With the rise of neoliberalism, social democracy turned towards the right and increasingly adopted neoliberal policies. When Tony Blair became British Prime Minster in 1997, his neoliberal version of social democracy influenced social democracy around the world. The crisis of capitalism and the emergence of new versions of socialist politics (Bernie Sanders, Jeremy Corbyn, Alexandria Ocasio-Cortez, Podemos, Syriza, etc.) has reinvigorated the debate about socialism today.

tripleC’s special issue explores perspectives on the digital and communicative dimensions of socialism today.

In the intellectual realm, the socialist debate has e.g. resulted in the vision of the renewal of a class-struggle social democracy (by Jacobin-editor Bhaskar Sunkara in the book The Socialist Manifesto: The Case for Radical Politics in An Era of Extreme Inequality) or the vision of fully-automated luxury communism (formulated by Novara Media’s Aaron Bastani in the book Fully Automated Luxury Communism). Such contributions show that for a renewal of socialism, we need intellectual and theoretical foundations that inform class struggles in digital/communicative capitalism. There were earlier contributions to the discussion of computing and socialism, such as André Gorz’s notion of post-industrial socialism, Radovan Richta’s work on the role of the scientific and technological revolution for democratic communism, Autonomist Marxism’s readings of Marx’s “Fragment of Machines”, Fernando Flores’ and Stafford Beer’s roles in the Chile’s Project Cybersyn during the Allende presidency, Norbert Wiener’s and Joseph Weizenbaum’s reflections on a humanistic instead of an imperialistic and instrumental use of cybernetics and computing, etc.
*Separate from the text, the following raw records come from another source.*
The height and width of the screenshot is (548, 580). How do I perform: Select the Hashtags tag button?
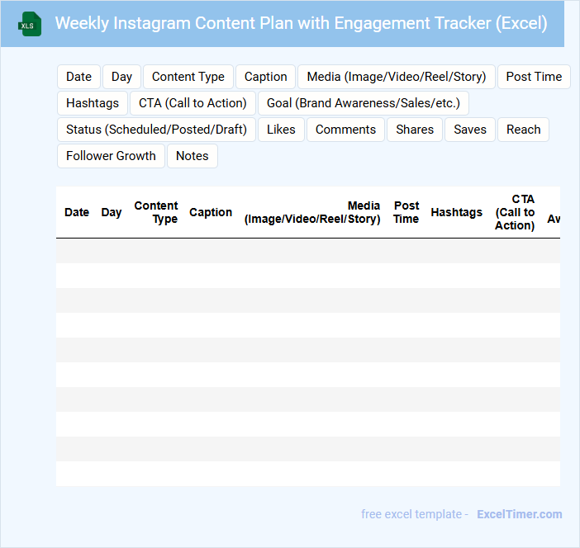93,103
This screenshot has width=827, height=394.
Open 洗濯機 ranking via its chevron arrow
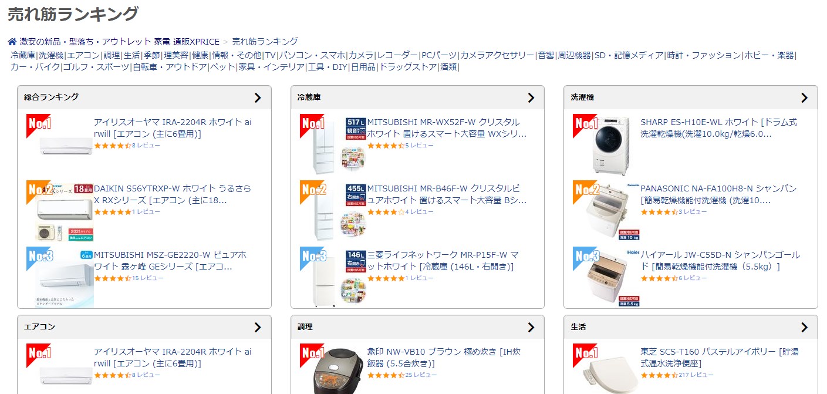(x=804, y=97)
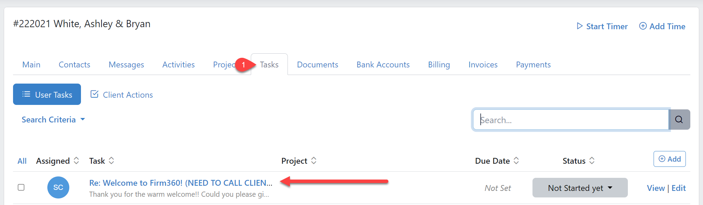Click the Task column sort control

click(112, 160)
The special issue seeks contributions that address one or more of the following questions:

* Theory:
What is socialism today? What are the communicative and digital dimensions of socialism today? What is communicative/digital socialism? What theoretical approaches and concepts are best-suited for understanding digital/communicative socialism today? Does it or does it not make sense to distinguish between digital/communicative socialism and digital/communicative communism? Why or why not?

* Dialectic:
What are the contradictions of digital capitalism? How does digital/communicative socialism differ from and contradict digital/communicative capitalism?

* History:
What lessons can we draw from the history of socialism, communism, social democracy and Marxist theory for the conceptualisation and praxis of digital/communicative socialism today?

* Internationalism:
Socialism is a universalist and internationalist movement. What are the international(ist), global dimensions of digital/communicative socialism today?
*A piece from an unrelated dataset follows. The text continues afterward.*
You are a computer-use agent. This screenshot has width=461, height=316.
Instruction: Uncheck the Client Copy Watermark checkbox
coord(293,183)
* Praxis and class struggles:
What strategies, demands and struggles are important for digital/communicative socialism? How can socialism today best be communicated in public? What class struggles are there around communication and computing? What is the role of communication and digital technologies in contemporary class struggles? What is the role of social movements, the party and trade unions in the organisation and self-organisation of digital and communication workers’ class struggles? How should class politics, unions and strikes look like today so that they adequately reflect changes of the working class and exploitation in the age of digital capitalism? What is a digital strike and what is its potential for digital socialism?

Submission

Abstracts can be submitted per e-mail to christian.fuchs@triple-c.at, using the form published at
https://triple-c.at/files/journals/1/CfP_Form_Socialism.docx

Please do not make submissions that omit a completed form.

Submission deadline is Monday, July 15, 2019.
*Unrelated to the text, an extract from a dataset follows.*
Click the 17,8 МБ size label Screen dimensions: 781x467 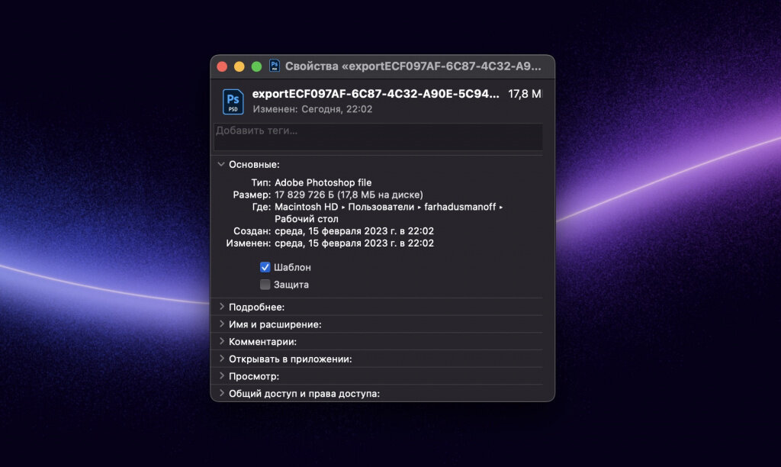click(523, 94)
Feedback on acceptance/rejection will be provided at latest until July 31, 2019.
The deadline for the submission of accepted papers is October 13, 2019. The maximum length of full papers is 8,000 words. Articles should in the first stage of submission (October 13) not be longer than 7,000 words so that there is space for additions as part of the revision process.

All accepted articles will be peer-reviewed and published in a special issue of tripleC.

The special issue will be published open access. There are no APCs.